(Collected data)
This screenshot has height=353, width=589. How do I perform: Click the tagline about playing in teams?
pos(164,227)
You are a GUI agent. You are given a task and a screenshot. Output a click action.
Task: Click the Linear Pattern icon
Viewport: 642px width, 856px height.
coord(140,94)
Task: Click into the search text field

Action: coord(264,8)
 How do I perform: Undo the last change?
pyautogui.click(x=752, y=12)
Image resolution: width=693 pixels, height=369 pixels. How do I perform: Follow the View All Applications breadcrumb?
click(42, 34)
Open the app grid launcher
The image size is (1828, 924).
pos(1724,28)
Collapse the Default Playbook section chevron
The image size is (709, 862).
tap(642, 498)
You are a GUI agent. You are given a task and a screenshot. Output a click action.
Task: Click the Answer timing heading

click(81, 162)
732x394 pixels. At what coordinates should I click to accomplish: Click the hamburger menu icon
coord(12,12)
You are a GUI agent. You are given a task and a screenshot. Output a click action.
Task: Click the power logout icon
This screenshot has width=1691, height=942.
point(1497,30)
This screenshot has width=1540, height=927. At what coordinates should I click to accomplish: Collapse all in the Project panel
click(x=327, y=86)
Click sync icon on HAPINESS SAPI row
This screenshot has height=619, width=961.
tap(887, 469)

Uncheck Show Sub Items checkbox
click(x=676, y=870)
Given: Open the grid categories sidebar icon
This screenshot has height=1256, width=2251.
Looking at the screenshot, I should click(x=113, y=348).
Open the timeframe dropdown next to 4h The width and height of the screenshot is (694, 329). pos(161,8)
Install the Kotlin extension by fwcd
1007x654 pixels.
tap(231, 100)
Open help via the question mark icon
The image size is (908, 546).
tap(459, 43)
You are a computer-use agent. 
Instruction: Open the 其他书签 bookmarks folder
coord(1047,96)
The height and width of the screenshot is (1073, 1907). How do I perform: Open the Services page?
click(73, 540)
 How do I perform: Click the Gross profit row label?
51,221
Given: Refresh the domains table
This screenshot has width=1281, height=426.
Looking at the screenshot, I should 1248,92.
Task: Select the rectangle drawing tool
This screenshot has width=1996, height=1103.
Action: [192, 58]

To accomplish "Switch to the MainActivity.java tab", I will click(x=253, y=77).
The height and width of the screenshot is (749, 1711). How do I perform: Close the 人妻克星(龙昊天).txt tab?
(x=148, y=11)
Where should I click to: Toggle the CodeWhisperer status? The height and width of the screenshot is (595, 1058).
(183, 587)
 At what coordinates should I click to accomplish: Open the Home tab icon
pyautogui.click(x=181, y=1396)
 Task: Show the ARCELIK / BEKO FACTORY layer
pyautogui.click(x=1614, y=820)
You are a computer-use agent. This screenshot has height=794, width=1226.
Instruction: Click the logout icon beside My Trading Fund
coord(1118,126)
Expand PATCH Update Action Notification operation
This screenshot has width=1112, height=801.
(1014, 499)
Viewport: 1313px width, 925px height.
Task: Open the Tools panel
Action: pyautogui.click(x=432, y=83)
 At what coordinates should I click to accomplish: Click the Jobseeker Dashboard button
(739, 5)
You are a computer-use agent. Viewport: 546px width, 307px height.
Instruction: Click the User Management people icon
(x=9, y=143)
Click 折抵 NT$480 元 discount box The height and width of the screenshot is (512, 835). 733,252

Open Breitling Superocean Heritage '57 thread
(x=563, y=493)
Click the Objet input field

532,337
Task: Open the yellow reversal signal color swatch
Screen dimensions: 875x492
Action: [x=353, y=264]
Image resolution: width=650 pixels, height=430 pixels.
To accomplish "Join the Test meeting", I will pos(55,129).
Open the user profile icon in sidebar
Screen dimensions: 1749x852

# [TASK PROMPT]
Respond with one number, the count of lines in the data that hold the string "will".

# [ANSWER SECTION]
2